### Dataset records

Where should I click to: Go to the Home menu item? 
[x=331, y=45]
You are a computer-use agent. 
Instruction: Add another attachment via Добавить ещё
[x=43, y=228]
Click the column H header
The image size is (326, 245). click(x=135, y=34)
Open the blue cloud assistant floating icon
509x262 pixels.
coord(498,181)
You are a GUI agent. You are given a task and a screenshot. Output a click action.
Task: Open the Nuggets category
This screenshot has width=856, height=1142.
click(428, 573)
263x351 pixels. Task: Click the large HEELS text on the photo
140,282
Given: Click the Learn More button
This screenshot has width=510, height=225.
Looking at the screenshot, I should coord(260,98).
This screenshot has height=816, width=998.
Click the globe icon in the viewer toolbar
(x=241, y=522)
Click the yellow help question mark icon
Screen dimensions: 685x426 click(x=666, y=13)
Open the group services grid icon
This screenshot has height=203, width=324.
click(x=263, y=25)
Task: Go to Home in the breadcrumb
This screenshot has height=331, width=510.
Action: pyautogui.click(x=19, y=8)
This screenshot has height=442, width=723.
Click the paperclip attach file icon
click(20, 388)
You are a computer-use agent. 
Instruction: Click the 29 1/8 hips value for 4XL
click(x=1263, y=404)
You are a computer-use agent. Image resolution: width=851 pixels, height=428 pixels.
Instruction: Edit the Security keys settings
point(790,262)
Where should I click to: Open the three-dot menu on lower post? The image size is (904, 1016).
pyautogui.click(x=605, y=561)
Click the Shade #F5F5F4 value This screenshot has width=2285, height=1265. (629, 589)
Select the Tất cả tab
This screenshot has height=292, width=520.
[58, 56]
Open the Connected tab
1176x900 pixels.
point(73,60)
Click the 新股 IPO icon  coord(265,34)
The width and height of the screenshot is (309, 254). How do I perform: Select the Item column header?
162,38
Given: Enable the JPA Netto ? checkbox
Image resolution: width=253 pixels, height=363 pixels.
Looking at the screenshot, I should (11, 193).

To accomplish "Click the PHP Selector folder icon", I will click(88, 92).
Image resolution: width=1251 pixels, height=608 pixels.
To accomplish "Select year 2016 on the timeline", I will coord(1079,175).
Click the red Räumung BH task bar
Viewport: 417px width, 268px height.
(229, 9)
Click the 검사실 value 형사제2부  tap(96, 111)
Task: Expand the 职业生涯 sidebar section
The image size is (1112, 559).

######

**Instructions for the task**
Quote the data above from the line containing "You are a GUI" to the line containing "This screenshot has height=816, width=998.", inclusive, and stop.

**Exercise answer**
You are a GUI agent. You are given a task and a screenshot. Output a click action.
Task: Open the Nuggets category
This screenshot has width=856, height=1142.
click(428, 573)
263x351 pixels. Task: Click the large HEELS text on the photo
140,282
Given: Click the Learn More button
This screenshot has width=510, height=225.
Looking at the screenshot, I should coord(260,98).
This screenshot has height=816, width=998.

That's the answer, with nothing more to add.